1\. You have to be prepared to live your life in a way where you take complete
responsibility for your actions and results. Most people cannot do this. Its
always someone or somethings fault when things dont go well, or attributed to
luck. Luck does exist in the world, but your goal is not to be lucky. Your
goal is to control what factors you can so bad luck can’t knock you off track.

2\. Pick the right job. You have to either be a person who makes money from
others’ labor (business) or have some very special talent where you as an
individual contributor makes extremely outsized salary.
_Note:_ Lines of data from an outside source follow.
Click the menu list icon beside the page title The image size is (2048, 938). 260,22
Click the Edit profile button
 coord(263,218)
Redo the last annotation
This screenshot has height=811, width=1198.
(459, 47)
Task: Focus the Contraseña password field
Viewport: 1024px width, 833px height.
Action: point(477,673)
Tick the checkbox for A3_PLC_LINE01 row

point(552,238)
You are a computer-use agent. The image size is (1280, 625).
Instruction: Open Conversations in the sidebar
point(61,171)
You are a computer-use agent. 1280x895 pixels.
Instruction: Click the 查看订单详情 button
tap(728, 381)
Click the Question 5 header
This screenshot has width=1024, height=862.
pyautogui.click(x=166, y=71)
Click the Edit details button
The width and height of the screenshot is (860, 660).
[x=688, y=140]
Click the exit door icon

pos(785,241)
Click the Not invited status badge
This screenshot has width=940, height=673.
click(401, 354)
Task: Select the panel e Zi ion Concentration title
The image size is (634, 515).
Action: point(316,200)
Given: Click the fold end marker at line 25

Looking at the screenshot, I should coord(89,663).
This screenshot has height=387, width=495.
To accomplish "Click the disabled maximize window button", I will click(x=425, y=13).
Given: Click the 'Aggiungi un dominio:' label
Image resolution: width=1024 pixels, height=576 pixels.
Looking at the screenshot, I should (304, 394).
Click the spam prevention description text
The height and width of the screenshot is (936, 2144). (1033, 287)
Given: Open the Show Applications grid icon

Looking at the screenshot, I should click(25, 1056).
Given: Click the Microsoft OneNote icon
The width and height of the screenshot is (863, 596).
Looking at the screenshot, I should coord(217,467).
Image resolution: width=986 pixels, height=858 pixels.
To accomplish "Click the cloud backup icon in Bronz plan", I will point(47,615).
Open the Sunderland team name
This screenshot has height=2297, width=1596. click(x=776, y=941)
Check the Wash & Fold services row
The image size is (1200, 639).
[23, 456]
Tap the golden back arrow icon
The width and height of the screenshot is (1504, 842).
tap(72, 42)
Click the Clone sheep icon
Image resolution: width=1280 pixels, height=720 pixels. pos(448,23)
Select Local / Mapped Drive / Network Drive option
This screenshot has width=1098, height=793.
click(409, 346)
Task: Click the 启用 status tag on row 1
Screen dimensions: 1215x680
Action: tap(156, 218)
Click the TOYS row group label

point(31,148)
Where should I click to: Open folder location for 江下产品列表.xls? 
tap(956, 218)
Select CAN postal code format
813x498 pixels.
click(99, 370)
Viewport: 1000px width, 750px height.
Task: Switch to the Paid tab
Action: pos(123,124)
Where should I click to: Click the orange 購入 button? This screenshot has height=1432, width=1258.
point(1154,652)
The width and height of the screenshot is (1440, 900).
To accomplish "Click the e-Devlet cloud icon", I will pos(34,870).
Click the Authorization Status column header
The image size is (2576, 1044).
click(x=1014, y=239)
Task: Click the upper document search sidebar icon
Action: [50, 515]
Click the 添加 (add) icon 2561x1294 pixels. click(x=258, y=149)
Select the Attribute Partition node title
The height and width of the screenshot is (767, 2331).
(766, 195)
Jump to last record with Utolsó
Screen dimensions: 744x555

3\. If the goal is millionairre rich, get a moderately high paying job >100k,
work for a couple decades, and live like a pauper. You’ll become a
millionairre. If the goal is billionaire rich, you need to be on the ground
floor of something thats going to be huge in the next 20 years (ie.. the
Internet).

Starting a business in a mature industry, you have more problems with
competition, that is, pricing power, and competing against established players
for customers, and also for labor, etc..

------
bitxbitxbitcoin
A millionaire mindset has definitely made more than one person poor, though!

------
wolco
Changing a mindset is the first step to something new.